A Clockwork Orange - Askey TCG300 Vulnerability Report
This report outlines vulnerabilities found in Askey TCG300 cable modems provided by Orange Belgium to its subscribers. The modems are vulnerable to authenticated and unauthenticated remote code execution through the web administration server. These vulnerabilities arise from memory corruptions due to insecure function calls when handling HTTP requests. These vulnerabilities can be exploited by attackers who already have access to the device’s local network, including from the guest network. Under certain specific conditions, the attack could also be launched remotely over the Internet. By exploiting these vulnerabilities, an attacker can gain unauthorized access to Orange Belgium customers LAN, fully compromise the router, and leave a persistent backdoor allowing direct remote access to the network.
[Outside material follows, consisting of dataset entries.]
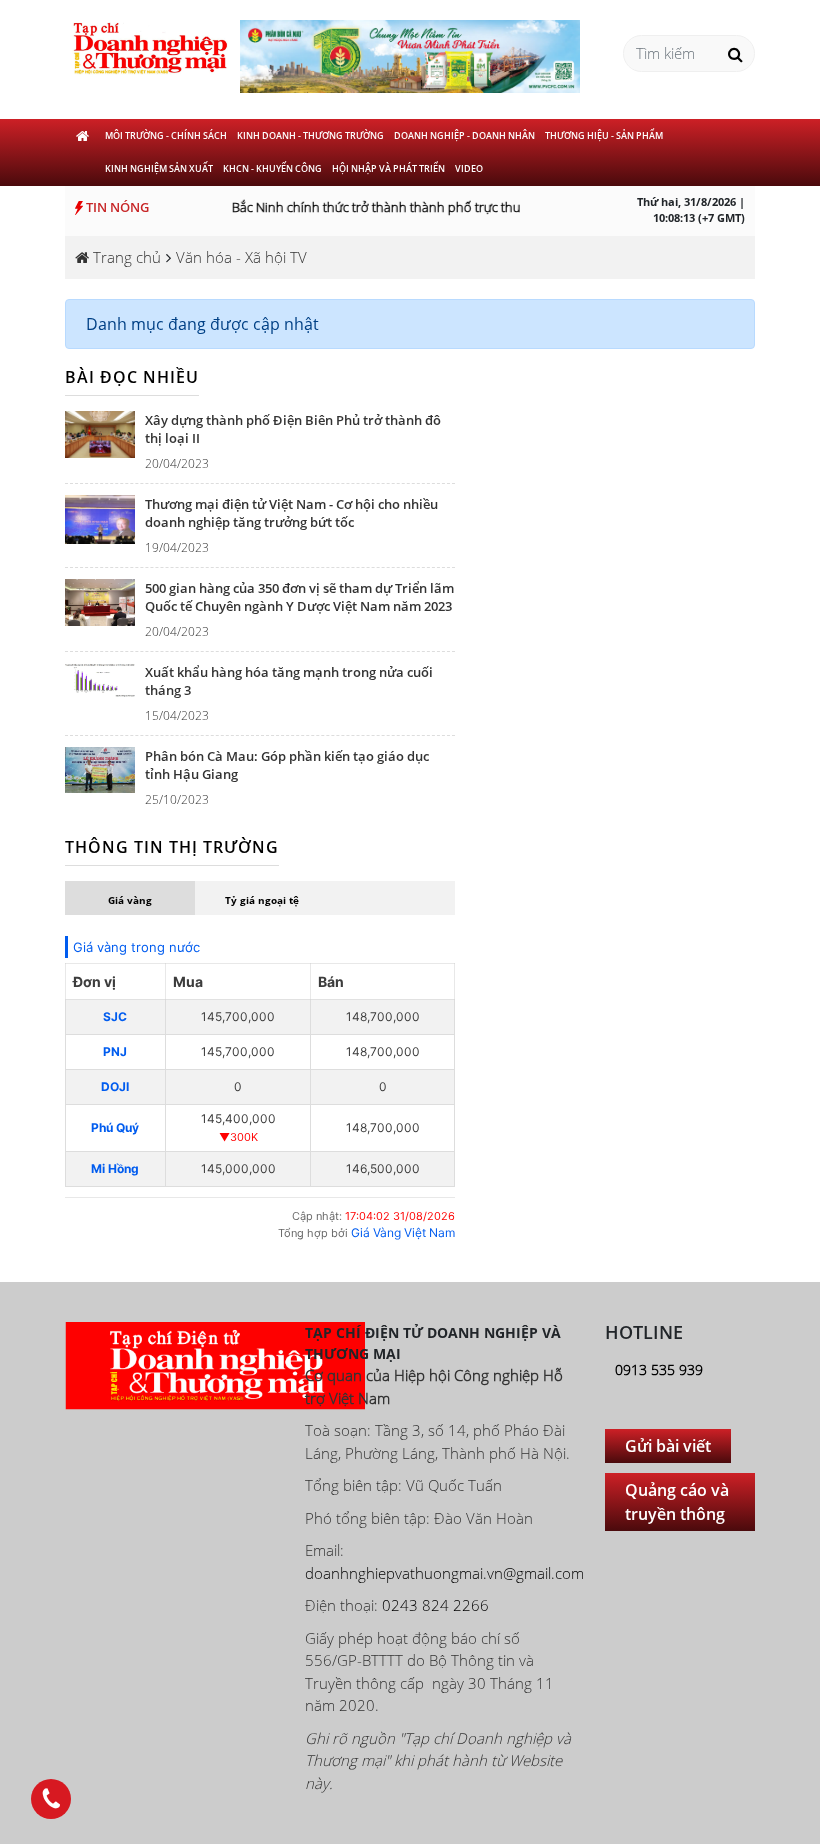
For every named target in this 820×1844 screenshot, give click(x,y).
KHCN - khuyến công (272, 168)
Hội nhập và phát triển (388, 168)
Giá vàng (130, 900)
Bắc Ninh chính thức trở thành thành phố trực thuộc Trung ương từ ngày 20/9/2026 (465, 207)
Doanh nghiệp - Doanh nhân (464, 135)
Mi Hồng (115, 1168)
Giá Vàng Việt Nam (403, 1232)
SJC (115, 1016)
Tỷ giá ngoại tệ (262, 900)
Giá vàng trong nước (136, 947)
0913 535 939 (659, 1369)
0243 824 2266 (435, 1605)
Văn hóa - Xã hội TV (241, 257)
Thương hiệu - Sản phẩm (604, 135)
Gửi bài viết (668, 1446)
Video (469, 168)
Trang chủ (125, 257)
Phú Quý (115, 1127)
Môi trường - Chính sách (166, 135)
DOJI (115, 1086)
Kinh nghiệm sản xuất (159, 168)
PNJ (115, 1051)
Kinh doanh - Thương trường (310, 135)
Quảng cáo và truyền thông (677, 1502)
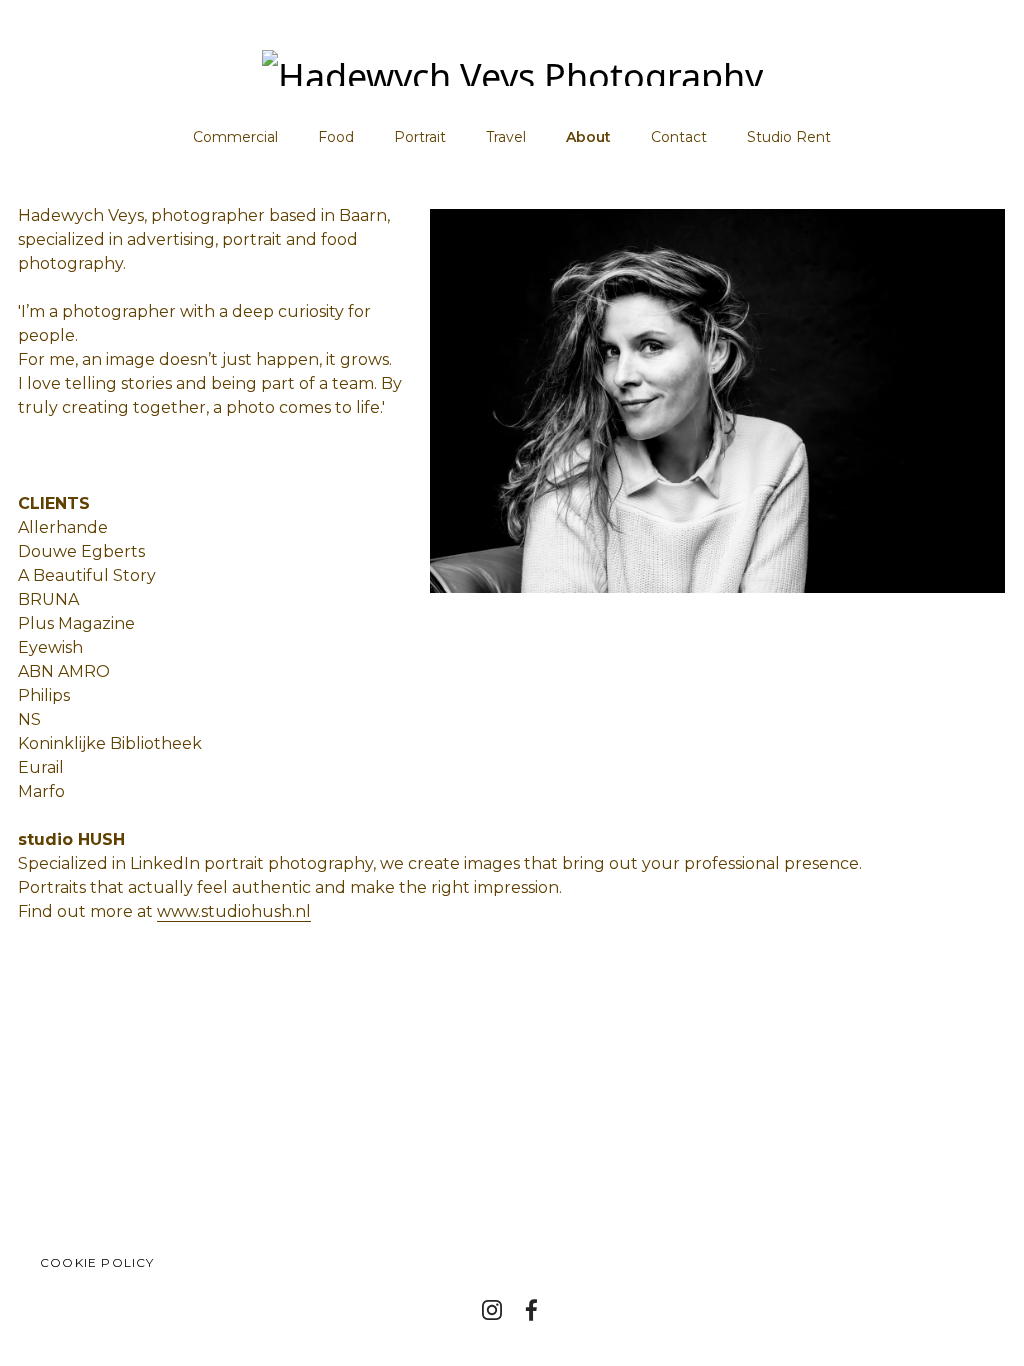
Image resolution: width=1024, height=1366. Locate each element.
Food (336, 137)
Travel (506, 137)
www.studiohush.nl (234, 911)
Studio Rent (789, 137)
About (588, 137)
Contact (679, 137)
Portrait (420, 137)
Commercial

VOOdoo - Netgear CG3700B Vulnerability Report
This report outlines the VOOdoo vulnerabilities found in NETGEAR CG3700B cable modems provided by VOO to its subscribers. These modems use a weak algorithm to generate default WPA2 pre-shared keys, allowing an attacker in reception range of a vulnerable modem to derive the WPA2 pre-shared key from the access point MAC address. The modems are also vulnerable to remote code execution through the web administration panel. The exploit is possible due to usage of derivable credentials and programming errors in multiple form handlers. By chaining these vulnerabilities an attacker can gain unauthorized access to VOO customers LAN (over the Internet or by being in reception range of the access point), fully compromise the router, and leave a persistent backdoor allowing direct remote access to the network.
Unfriend your boss. Mapping organizations social networks for red team engagements.
In this paper, we explore the security implications of employees publicly exposing their employer through social media. Using Facebook social network as a data source, we go through the steps of building a reliable scrapper to generate an organization social network. We then apply social network analysis algorithms to explore our dataset and identify high value targets, gate keepers, and communities to use that information against the targeted organization during red team engagements. Finally, we propose some recommendations to online social network designers, end users, and organizations.
How not to build an electronic voting system
Back in 1994, Belgium was one of the first european country to push for the deployment of electronic voting systems. Thought at the time as a sign of Belgium stepping foot in the 21st century, the system stayed in use up to the latest european elections that took place in May 2014. As years passed, bugs got discovered, issues were raised, and public concern grew up to the point where the government was obliged by law to publish the source code of those systems in 2001. We jumped on the opportunity to audit the code in June 2014, looking at the internals and seeing for ourselves what was really going on. By auditing the source code provided by the Ministry of Home Affairs, we found multiple vulnerabilities in the system that could easily be exploited by an attacker to tamper with the election process.